Kate, Cary and Jimmy all had typical Penna accents, right?
(In all seriousness, I was once at a social event for a cross-border moot and got talked at for some time by a law student from “Penn”. I think he thought it was beneath him to say the “University of Pennsylvania”. He had what struck me as a very noticeable accent. )
36 years ago in the Canadian Army. But, I am quite willing to say that in my dotage I’ve been reprogrammed by American media and that I am mistaken especially given that the minimal interactions I ever had with officers all involved the term ‘Sir’.
Lord knows I would be.
You live in Montreal, right? Can you hear the difference between Mary, marry, and merry?
Here’s a related story:
Travelling in Europe many years ago, single mom and two boys, 11 and 8 (I was the 11 year old), the locals assumed we were British, even though we’re from USA.

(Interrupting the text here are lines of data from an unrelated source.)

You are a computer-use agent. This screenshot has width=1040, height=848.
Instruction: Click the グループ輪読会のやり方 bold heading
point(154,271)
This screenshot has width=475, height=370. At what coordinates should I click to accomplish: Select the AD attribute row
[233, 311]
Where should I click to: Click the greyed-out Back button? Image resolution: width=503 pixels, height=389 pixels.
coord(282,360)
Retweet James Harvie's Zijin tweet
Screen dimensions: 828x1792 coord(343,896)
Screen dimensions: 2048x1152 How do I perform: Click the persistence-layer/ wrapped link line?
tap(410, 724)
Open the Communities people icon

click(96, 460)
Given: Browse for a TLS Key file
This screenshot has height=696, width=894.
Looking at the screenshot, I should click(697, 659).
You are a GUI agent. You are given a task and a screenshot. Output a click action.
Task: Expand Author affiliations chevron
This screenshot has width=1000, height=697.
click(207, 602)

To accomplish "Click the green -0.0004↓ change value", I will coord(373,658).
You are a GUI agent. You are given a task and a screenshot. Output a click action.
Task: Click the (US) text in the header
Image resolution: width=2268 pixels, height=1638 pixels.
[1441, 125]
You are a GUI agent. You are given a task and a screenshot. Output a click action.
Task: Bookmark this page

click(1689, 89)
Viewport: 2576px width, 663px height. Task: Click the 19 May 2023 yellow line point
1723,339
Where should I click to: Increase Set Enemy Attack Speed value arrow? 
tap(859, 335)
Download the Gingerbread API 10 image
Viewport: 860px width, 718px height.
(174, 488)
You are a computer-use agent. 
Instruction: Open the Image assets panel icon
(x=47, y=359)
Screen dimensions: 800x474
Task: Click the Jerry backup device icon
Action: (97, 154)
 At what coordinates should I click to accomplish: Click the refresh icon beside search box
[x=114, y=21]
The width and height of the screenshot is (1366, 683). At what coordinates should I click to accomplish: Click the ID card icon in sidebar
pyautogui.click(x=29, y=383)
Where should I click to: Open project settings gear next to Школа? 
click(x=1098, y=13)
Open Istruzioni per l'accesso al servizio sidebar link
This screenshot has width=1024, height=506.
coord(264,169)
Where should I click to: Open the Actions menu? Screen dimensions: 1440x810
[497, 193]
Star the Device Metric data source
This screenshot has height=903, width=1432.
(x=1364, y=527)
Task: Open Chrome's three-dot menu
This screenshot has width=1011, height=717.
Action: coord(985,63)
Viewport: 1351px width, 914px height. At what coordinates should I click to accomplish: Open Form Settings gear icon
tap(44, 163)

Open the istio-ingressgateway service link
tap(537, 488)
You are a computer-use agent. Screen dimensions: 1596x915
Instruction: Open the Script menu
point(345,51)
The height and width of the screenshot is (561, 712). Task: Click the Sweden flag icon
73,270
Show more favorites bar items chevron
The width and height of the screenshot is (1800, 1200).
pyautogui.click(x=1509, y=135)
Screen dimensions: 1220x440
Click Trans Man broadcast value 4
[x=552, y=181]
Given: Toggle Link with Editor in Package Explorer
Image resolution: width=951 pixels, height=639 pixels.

Mom had red hair, we kids were blond and “well behaved.” Hence we couldn’t be Americans LOL.
I grew up in Newfoundland, the Tranna area, and now Ottawa. There’s an Irish ditty that plays on these words sounding the same, with the chorus:
Mary Mack’s mother’s makin’ Mary Mack marry me,
My mother’s makin’ me marry Mary Mack;
I’m gonna marry Mary for my Mary to take care o’ me,
We’ll all be makin’ merry when I marry Mary Mack.
That’s how I pronounce them, with the same vowel sound in all three.
Completely untrue in my experience. I was in Quebec City in October, and encountered no hostility at all to my execrable, minimal French, nor my English. Even the monoglot Francophones I encountered gave me a cheerful “bonne journee!”, despite being unable to hold a conversation beyond hand gestures and pantomime. Granted, I made a point of opening with French phatic phrases; a postal clerk told me that most Quebecois would happily speak English to tourists, so long as you made some acknowledgement that you were in a French-speaking country.
A few weeks ago a couple of us jumped into a taxi in Mexico. Apparently the driver was fairly new and had to call his dispatcher to confirm the fare. My friend understood Spanish and heard the dispatcher tell the driver to charge us double because we were American. We informed the driver we were Canadian so he charged us the going rate.
When I tried to leave a tip he wouldn’t take it, and apologized for offending us.
We weren’t offended, just amused.
How about this?
I grew up in Texas, but have lived the majority of my adult life in the Midwest. I still have a Texas accent, but somewhat smoothed away, except when I go back to visit family, and it gets sharpened up again. A few weeks ago, I spent a week in Barcelona, and two different times, I was asked by locals if I was Canadian! I clearly do not sound like a Canadian. My twelve year old (who is conversationally fluent in Spanish) daughter gave me endless grief on my pronunciation of quatro por fovore every time we entered a restaurant.
Should I be offended for being mistaken for a Canadian?
What “French-speaking country” did either of you think you were you in?
Canada; it is a French speaking country.
No, Canada is an officially bilingual country. Not the same thing at all. The specific comment I was responding to was “a postal clerk told me that most Quebecois would happily speak English to tourists, so long as you made some acknowledgement that you were in a French-speaking country”. So how about the postal clerk make some acknowledgement that he was in an English-speaking country, instead of making our English-speaking visitor jump through hoops to prove that he was worthy of even being spoken to?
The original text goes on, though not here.